Troy students show creativity in Juneteenth arts & essay contest

Troy students create Juneteenth artwork

The Troy City School District holds a Juneteenth arts & essay contest. Around 75 entries were submitted.

Although Juneteenth is part of our country’s history, you won’t find it in every classroom’s curriculum.

So teachers in the Troy City School District got creative and made it fun for students with an arts & essay contest.

The winner was a fourth grader who wrote “Inside A Life of a Slave.”

The following is an excerpt from that poem.

Imagine this, you’re at your house, the people come, they chain you up, you try to resist but then you realize they have the will to you.

They put you on a boat, you make a mental note. You see people falling out, people are already withering out. You think I’m going to make it?
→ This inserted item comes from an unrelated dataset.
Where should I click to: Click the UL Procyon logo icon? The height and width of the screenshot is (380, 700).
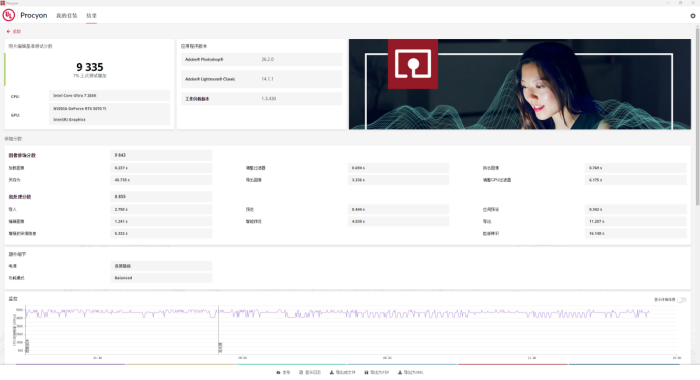(x=8, y=15)
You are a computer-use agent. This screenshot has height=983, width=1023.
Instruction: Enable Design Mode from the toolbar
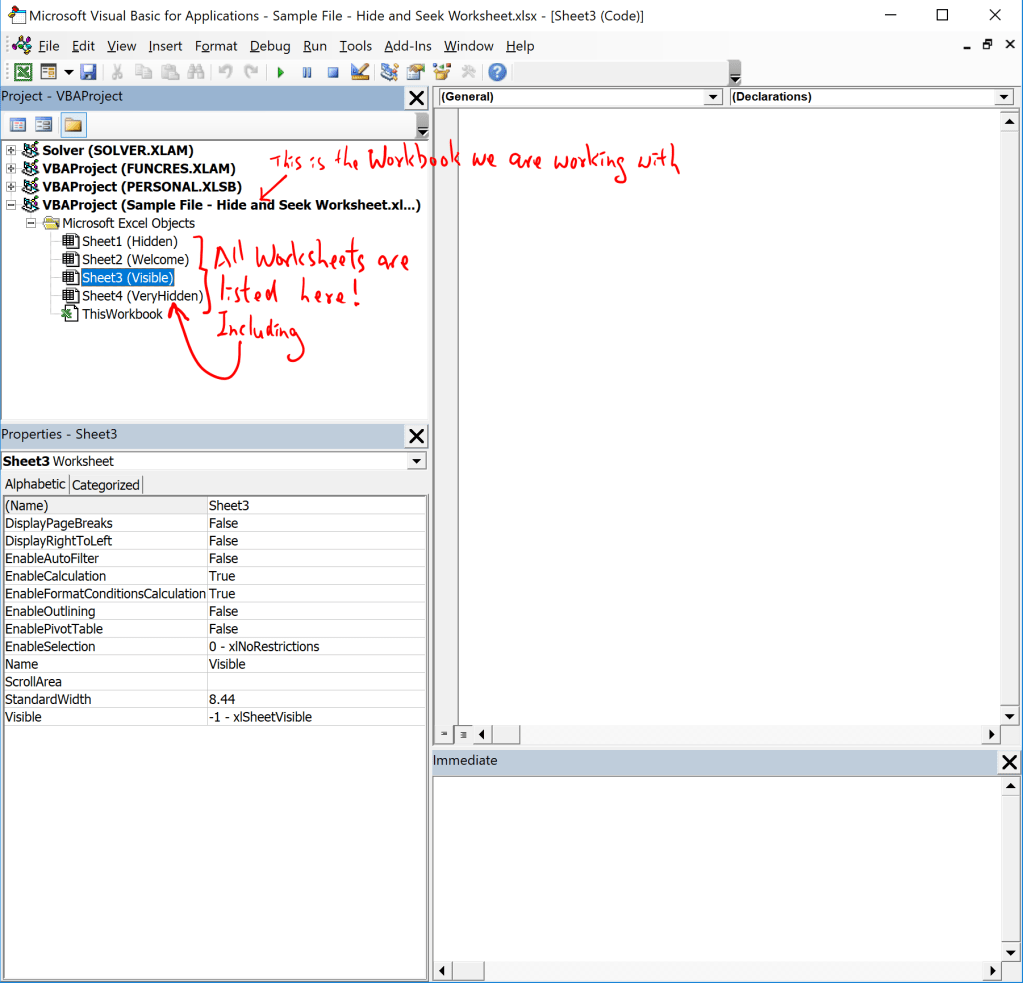tap(358, 71)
But there’s no doubt about it because in your heart, you know, it’s gonna shout it that you are making it. That’s the only thing keeping your soul alive.

This is one of the more than 75 projects submitted this year for Troy school districts’ 2024 Juneteenth Arts & Essay Contest. 

There were 18 winners.

Another one of those winners, Atiqah Umarmukhtar, is working with her teachers on these dolls that are covered in Juneteenth freedom colors.

They are also selling two Juneteenth T-shirts. All the funds from the sales are split and given to the children in the contest.

The contest is one of the initiatives to come from the Troy Teachers Association’s Together We Rise program. Fourth-grade teacher Tina Wilcox and sixth-grade teacher Carrie Dwyer said the district needed this program.